In today’s economy, it is difficult for individuals lacking a college degree to find a well-paying job. Even the remaining manufacturing jobs that have not been outsourced overseas require at least some post-secondary education. Having a college degree is what having a high school diploma used to be – an essential entry-level credential for many fields. Yes, many families overspend on education and overdose on student loans. The majority, however, graduate with a reasonable amount of debt ($26,000) – contrary to sensationalistic media reports that depict student borrowing at the margins.

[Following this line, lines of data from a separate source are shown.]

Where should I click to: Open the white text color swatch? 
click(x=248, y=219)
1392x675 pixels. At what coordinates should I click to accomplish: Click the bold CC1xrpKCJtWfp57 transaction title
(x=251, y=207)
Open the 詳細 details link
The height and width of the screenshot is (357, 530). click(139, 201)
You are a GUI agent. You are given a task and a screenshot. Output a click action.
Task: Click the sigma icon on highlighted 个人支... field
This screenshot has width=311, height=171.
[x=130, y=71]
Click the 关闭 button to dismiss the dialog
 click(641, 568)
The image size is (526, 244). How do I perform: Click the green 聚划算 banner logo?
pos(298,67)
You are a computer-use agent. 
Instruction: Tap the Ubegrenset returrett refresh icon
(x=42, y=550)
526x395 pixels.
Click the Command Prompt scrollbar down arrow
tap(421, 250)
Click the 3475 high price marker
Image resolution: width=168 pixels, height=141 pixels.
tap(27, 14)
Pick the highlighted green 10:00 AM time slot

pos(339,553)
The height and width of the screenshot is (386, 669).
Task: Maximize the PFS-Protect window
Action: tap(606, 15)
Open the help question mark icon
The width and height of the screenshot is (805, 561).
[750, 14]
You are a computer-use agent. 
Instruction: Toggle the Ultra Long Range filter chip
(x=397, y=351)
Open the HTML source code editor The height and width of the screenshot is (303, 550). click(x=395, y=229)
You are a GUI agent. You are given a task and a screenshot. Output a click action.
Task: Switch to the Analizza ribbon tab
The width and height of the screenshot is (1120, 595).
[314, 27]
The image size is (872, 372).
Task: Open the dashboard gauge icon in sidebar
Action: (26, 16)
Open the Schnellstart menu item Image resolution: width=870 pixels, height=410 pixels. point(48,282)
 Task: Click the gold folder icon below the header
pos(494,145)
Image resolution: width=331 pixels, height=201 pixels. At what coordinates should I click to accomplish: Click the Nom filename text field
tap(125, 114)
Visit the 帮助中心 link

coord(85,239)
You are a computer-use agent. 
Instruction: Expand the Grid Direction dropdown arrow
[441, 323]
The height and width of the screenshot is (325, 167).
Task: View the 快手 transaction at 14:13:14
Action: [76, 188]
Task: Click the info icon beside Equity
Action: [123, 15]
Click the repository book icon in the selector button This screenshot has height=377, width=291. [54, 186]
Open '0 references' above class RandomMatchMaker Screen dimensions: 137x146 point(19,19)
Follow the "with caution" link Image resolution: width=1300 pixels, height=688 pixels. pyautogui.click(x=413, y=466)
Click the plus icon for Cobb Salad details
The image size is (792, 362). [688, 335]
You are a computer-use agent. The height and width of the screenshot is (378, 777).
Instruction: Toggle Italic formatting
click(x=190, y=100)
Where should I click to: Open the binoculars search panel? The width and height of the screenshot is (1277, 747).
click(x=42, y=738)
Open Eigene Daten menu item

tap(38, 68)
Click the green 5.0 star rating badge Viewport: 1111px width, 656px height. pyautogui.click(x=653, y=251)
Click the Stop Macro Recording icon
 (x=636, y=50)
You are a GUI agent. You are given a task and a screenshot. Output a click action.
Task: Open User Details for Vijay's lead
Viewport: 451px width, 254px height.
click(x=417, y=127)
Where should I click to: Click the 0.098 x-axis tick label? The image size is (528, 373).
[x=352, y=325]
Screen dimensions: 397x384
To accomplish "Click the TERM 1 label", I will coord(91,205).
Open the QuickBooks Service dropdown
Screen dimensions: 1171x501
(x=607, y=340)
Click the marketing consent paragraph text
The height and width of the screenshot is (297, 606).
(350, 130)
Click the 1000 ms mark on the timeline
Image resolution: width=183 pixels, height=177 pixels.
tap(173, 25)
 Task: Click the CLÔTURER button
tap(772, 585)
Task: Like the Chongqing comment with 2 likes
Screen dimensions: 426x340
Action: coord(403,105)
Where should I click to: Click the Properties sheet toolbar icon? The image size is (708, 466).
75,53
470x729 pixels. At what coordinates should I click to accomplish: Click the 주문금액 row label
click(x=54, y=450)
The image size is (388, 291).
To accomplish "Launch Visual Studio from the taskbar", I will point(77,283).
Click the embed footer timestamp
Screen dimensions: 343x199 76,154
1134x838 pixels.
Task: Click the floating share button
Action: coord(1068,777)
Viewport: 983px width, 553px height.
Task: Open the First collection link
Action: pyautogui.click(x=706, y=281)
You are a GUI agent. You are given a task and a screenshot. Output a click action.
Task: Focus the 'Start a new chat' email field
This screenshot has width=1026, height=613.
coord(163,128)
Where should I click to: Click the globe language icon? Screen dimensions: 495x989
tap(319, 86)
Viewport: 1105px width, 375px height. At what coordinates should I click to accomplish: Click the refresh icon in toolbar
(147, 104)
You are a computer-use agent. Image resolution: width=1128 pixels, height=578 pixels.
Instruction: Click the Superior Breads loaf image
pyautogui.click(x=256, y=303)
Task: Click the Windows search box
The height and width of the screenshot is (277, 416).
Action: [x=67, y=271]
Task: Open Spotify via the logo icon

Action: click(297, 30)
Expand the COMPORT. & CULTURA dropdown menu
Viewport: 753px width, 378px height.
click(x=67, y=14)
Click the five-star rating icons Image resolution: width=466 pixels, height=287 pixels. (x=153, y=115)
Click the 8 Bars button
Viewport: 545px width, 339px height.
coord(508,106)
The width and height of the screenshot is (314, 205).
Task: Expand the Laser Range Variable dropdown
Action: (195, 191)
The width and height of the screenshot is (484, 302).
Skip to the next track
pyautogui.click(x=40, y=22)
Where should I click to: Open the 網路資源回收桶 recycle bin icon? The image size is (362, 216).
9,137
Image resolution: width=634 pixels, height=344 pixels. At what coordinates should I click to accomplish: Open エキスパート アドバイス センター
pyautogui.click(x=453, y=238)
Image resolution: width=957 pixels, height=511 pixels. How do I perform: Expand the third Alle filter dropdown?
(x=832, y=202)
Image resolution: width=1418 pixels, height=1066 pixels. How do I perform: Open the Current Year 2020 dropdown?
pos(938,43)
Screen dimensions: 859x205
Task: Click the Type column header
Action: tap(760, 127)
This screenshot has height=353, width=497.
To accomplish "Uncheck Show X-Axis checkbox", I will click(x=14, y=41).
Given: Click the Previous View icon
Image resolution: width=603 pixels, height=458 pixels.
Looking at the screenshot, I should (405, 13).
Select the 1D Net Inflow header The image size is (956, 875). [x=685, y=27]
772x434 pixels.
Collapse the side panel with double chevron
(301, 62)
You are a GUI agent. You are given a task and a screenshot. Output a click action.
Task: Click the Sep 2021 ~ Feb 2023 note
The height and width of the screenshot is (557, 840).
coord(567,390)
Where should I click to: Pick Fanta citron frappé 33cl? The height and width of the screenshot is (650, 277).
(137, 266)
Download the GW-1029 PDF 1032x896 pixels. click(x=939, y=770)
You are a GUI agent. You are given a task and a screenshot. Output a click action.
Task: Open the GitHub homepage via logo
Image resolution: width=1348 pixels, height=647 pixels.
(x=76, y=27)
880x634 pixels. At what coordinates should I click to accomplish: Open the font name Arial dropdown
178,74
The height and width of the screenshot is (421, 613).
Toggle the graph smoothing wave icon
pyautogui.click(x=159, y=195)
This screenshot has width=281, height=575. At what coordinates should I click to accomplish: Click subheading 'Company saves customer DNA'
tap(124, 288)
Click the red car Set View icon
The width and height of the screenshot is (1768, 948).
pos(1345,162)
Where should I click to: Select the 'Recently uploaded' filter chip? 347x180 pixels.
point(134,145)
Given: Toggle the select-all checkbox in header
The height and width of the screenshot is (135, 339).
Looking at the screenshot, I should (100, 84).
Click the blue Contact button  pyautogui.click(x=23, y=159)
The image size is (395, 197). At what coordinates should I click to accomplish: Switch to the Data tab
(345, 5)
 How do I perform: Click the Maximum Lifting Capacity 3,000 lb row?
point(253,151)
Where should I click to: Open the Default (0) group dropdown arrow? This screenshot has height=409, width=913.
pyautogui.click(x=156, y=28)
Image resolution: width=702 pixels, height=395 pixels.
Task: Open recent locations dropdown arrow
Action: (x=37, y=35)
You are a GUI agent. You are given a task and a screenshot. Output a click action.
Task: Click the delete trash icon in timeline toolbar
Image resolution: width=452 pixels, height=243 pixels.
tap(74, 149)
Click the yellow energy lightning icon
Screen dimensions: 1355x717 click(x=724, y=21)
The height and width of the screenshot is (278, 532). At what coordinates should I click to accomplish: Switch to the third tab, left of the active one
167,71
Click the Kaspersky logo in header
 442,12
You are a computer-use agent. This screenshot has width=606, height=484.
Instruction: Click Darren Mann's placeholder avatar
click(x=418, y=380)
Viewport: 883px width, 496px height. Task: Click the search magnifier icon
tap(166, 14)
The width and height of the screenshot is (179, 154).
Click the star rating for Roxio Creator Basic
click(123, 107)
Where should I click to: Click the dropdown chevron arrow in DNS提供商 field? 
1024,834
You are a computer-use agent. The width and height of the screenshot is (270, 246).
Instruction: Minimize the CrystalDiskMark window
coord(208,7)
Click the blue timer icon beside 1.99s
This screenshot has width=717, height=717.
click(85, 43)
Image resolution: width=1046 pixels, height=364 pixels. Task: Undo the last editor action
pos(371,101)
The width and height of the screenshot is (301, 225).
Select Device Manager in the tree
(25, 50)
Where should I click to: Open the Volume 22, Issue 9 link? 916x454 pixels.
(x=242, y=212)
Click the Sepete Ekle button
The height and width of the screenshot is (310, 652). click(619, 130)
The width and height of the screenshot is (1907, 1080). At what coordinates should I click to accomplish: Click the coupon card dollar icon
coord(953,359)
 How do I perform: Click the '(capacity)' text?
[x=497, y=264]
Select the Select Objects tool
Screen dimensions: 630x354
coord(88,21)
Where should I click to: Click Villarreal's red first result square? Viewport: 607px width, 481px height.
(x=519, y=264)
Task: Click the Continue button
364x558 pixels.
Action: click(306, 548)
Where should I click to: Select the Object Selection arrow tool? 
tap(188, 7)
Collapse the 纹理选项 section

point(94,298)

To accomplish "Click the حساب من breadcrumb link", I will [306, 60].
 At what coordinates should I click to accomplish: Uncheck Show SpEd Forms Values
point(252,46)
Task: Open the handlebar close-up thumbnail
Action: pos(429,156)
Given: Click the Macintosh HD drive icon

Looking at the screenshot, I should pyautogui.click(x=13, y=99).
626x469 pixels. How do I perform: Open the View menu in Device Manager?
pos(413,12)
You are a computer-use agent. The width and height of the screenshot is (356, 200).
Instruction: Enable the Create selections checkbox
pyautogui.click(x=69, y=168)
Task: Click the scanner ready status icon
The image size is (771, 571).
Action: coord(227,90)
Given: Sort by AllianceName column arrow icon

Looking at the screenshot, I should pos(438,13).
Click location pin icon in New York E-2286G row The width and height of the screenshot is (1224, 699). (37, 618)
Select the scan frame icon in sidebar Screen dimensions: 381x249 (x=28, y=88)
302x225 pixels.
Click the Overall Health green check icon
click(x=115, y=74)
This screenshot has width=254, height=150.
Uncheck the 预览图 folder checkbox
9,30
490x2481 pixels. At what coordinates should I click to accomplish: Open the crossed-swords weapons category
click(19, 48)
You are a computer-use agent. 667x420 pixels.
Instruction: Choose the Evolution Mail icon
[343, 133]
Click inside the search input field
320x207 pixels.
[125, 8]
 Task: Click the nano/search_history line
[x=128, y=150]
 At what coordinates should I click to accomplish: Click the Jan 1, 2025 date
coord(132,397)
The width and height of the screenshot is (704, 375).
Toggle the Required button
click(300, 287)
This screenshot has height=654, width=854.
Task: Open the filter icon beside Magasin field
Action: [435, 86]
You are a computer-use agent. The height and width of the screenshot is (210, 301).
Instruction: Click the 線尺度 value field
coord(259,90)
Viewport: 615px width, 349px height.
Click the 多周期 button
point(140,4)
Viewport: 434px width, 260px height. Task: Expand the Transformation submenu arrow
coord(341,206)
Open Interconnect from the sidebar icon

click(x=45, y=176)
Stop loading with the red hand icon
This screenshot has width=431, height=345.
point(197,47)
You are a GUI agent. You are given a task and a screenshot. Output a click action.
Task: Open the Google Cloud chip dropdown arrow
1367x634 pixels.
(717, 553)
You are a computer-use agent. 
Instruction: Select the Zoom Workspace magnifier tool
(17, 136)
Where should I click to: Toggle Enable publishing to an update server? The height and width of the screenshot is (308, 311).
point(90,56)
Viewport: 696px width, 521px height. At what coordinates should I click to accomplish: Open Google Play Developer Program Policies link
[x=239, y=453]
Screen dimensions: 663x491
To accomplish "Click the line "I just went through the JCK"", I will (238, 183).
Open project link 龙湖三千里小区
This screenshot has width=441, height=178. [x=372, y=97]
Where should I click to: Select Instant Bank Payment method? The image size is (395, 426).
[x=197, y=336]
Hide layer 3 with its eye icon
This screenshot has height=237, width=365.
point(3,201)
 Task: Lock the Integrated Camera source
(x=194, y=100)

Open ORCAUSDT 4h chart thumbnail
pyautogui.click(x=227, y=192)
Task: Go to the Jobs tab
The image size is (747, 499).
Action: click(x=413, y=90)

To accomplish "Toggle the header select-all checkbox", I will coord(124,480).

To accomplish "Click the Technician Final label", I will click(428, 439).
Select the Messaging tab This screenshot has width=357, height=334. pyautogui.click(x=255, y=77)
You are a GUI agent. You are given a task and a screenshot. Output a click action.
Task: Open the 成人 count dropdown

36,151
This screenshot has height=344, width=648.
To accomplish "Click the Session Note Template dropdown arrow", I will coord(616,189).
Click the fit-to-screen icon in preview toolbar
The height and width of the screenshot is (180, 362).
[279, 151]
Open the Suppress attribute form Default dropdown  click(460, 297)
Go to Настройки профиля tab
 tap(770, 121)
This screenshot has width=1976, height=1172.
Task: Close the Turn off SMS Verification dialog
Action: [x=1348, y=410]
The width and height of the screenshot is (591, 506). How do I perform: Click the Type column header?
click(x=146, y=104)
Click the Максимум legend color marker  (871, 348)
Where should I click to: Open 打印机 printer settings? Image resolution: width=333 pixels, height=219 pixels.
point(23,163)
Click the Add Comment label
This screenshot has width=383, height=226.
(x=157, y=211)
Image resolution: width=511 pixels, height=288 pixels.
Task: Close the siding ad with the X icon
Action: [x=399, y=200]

In my practice I spend a great deal of time educating my clients about college pricing and provide strategies with the goal of making the process more affordable. Also, I encourage students and families to borrow as little money as possible – although, if unavoidable, maximum college loans of $20,000/30,000 is not an unreasonable amount in my opinion. I attempt to optimize the student’s chances of receiving merit based aid by identifying schools where the student will be in the top quarter of the applicant pool. Also, I assure families that many schools employ their own algorithms when awarding aid that have more to do with Enrollment Management than assessing need. In many cases the federal methodology is a starting point only. When borrowing, I encourage families that won’t qualify for federal need-based aid to still complete the FAFSA as this is required for the government funded loans which have much better terms and rates than private loans. Finally, I try to match students to schools with the likelihood that the student will experience success in college and graduate on time – potentially saving families the costs of changing majors, transferring or dropping out.